This was around 6 or 7 years ago (around 2010/2011). Nobody would think this is any big problem these days and they would classfy this as a very low throughput case. However, when LTE first came out this was pushing the limit not only on DUT(Cellular protocol) but also many other parts a well. Followings are some of the factors that would cause issues.

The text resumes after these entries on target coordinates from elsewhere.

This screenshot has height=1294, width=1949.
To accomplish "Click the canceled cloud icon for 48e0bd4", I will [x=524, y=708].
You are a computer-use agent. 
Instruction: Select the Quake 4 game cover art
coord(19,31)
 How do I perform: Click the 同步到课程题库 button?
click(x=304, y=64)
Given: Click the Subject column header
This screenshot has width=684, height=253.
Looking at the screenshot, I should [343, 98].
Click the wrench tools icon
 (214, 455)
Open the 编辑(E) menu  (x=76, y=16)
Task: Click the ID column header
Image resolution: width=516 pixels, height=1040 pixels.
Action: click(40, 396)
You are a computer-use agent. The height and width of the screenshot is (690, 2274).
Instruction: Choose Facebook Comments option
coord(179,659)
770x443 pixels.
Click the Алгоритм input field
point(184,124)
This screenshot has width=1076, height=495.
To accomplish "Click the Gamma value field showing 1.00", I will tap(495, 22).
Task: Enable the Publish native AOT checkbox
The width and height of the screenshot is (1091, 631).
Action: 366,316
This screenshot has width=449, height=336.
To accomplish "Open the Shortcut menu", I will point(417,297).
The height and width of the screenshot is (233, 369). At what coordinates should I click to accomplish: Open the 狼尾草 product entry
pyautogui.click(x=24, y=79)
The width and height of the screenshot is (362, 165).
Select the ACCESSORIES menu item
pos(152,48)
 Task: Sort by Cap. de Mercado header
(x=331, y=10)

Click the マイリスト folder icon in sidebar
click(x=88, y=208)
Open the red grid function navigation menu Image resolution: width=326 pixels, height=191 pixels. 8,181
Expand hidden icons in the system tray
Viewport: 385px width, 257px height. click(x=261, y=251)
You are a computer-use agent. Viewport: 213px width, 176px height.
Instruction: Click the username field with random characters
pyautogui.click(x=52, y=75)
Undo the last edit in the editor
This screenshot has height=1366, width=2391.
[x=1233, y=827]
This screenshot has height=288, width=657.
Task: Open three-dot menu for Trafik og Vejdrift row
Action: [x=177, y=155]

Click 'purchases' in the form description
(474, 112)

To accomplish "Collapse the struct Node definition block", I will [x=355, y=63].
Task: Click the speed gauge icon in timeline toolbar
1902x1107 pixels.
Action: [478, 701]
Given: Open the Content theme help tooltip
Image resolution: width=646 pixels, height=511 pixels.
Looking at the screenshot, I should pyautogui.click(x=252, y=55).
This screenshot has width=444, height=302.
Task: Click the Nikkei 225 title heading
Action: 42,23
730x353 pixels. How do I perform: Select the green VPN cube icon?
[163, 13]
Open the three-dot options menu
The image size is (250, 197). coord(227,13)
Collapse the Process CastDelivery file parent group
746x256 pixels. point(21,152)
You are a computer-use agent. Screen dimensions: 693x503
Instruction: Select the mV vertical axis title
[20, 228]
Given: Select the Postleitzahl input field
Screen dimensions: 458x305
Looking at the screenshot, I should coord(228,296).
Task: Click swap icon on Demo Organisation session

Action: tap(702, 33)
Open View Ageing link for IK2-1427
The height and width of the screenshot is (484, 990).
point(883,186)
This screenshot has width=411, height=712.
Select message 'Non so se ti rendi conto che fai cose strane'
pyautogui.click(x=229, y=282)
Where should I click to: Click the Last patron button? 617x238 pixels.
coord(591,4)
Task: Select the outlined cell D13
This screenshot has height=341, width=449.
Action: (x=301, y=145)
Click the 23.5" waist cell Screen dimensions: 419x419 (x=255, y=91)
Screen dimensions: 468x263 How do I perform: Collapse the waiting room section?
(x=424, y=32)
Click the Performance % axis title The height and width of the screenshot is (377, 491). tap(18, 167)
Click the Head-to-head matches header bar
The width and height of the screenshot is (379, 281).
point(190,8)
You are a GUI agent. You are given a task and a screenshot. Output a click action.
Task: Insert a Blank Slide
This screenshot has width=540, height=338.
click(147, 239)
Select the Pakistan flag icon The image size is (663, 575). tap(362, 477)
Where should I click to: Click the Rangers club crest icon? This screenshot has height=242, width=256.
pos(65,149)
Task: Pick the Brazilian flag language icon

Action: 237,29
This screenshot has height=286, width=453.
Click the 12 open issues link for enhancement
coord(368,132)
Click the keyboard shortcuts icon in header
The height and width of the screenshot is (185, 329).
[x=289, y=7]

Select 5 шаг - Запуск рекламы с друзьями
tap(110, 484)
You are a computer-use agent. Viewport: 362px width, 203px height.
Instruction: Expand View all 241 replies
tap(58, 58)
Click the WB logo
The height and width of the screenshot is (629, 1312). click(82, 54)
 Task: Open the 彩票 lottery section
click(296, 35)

  • Stablity of Radio Link at MCS 23 with 2x2 MIMO. Since it was early stage of LTE deployment, it was not easy for LTE mobile phone (or test equipment) maintain stable radio quality at MCS 23. Usually this kind of issues require a lot of DL power (sometimes UL power as well) tuning, cable check and in worst case UE / Equipment firmware upgrade.
  • At this point of time, most common Network Interface Card(NIC) in PC was still 10/100 Mbps. 1 Gbps NIC was available, but not every PC has it. It means the required throughput would really hit the physical limit of Network Card of server PC. Of course, this problem can be easily resolved by using the PC with 1Gpbs NIC.
  • Just using 1Gbps does not automatically resolve the bottleneck issue of IP data path. Ethernet Cable often caused the problem. The most common type of Ethernet cable at this time were Category 5 which has 100 Mbps max throughput. So if you don't use very good quality of Category 5 cable, the througput would be sclipped by the cable as well.
  • If you are using any Ethernet Hub or Switches supporting only up to 10/100 Mbps, you have to check whether it really support the required throughput or change it to other ones supporting 1 Gbps.

 

 

< Category 4 : 150 Mbps >

 

  • Stablity of Radio Link at MCS 28 with 2x2 MIMO. This is the max MCS applicable to 64 QAM and super high code rate. So achieving stable radio link was challenging.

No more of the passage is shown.